恐る恐る顔をあげると美人な女の子の集団が潤くんを囲んでいた。
「後夜祭来るって言ってなかったじゃん」
「あー…気まぐれ?」
「ね、一緒にまわろうよ」
「そのお友達も一緒でいいしさ」
村人A、大ピンチ。
貴族の娘が王子様に色仕掛けしてます。
今の俺の選択肢は2つ。
逃げるか帰る。
そもそも、外出るの嫌いだし。
イルミネーションとか無理だし。
後夜祭とか別次元だし。

「ごめん」

「え?ちょっと一緒にまわるだけだよ?」
「どーせ潤くんもキャンパス歩くんでしょ?」
「うん、でもごめんね?」
ごめん、って彼女らに言ったの?
俺のこと、優先してくれんの?
「カズ、行こっか」
「うん…」

しばらく黙って歩いてた。
潤くんが俺を優先してくれる理由はなに?
俺、潤くんに大切にしてもらえるような人かな?

「カズ」
「な、なぁに」
「今日、泊まってもいいかな?」
「え…え、もちろん。
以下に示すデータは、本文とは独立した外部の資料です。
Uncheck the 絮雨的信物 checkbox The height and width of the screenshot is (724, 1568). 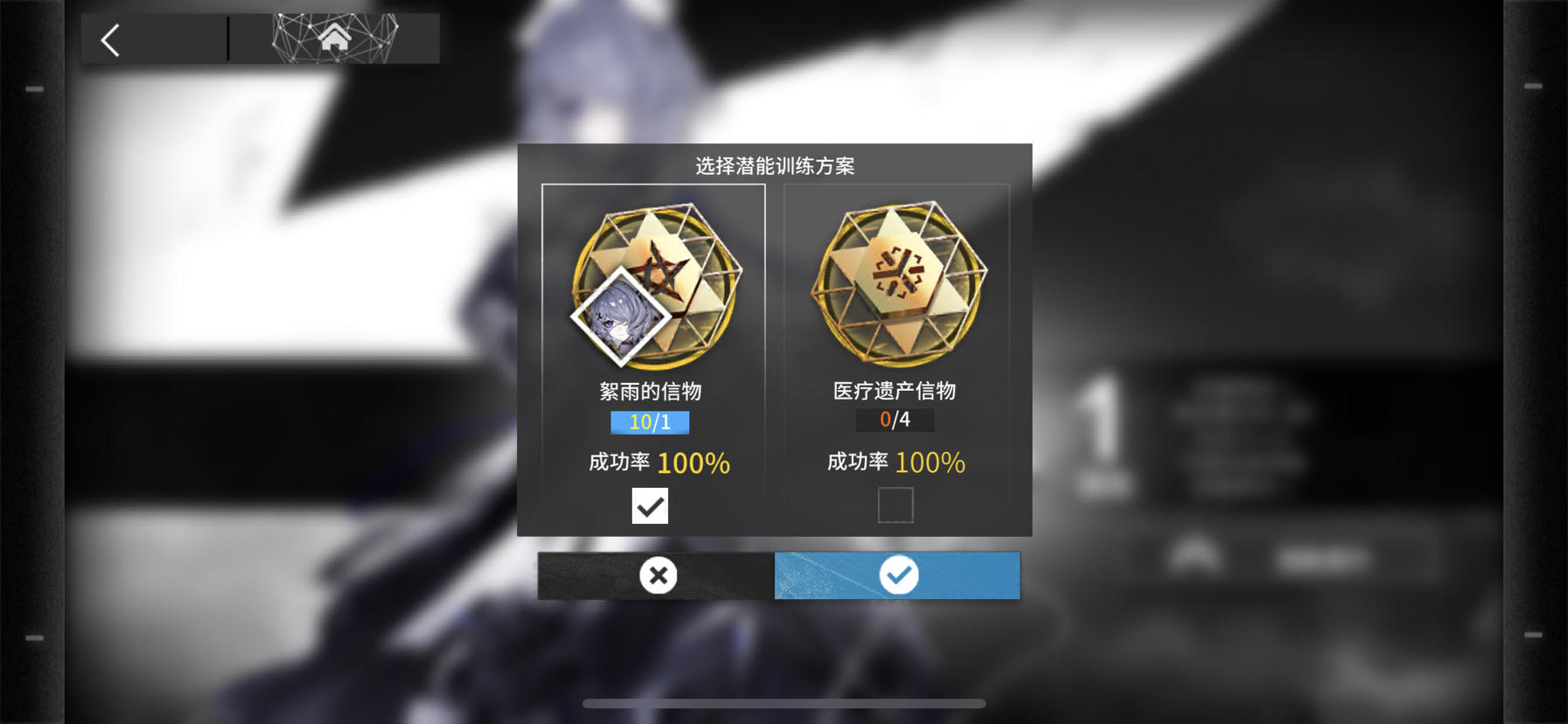(650, 505)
母さんも喜ぶよ。」
「すげームラムラする。」
「今!?」
「うん」
どんな顔でそんなこと言ってんの?
見れないよ。
顔あげれないし。
「家まで我慢できる…?」
「厳しいかな。」
「ええ?」
じゃあどうすんの?
まさか、ここで…?
「嘘。我慢できる。あー、カズの母さんのごはん美味いからなー。久々にカズの父さんにも会いたいしさ」

潤くん、どうしてそんなに好いてくれるんですか?
期待しちゃうじゃないですか。
魔法にかけられて、幻のドレスを着てガラスの靴を履いてなくても、愛してくれるんじゃないかって。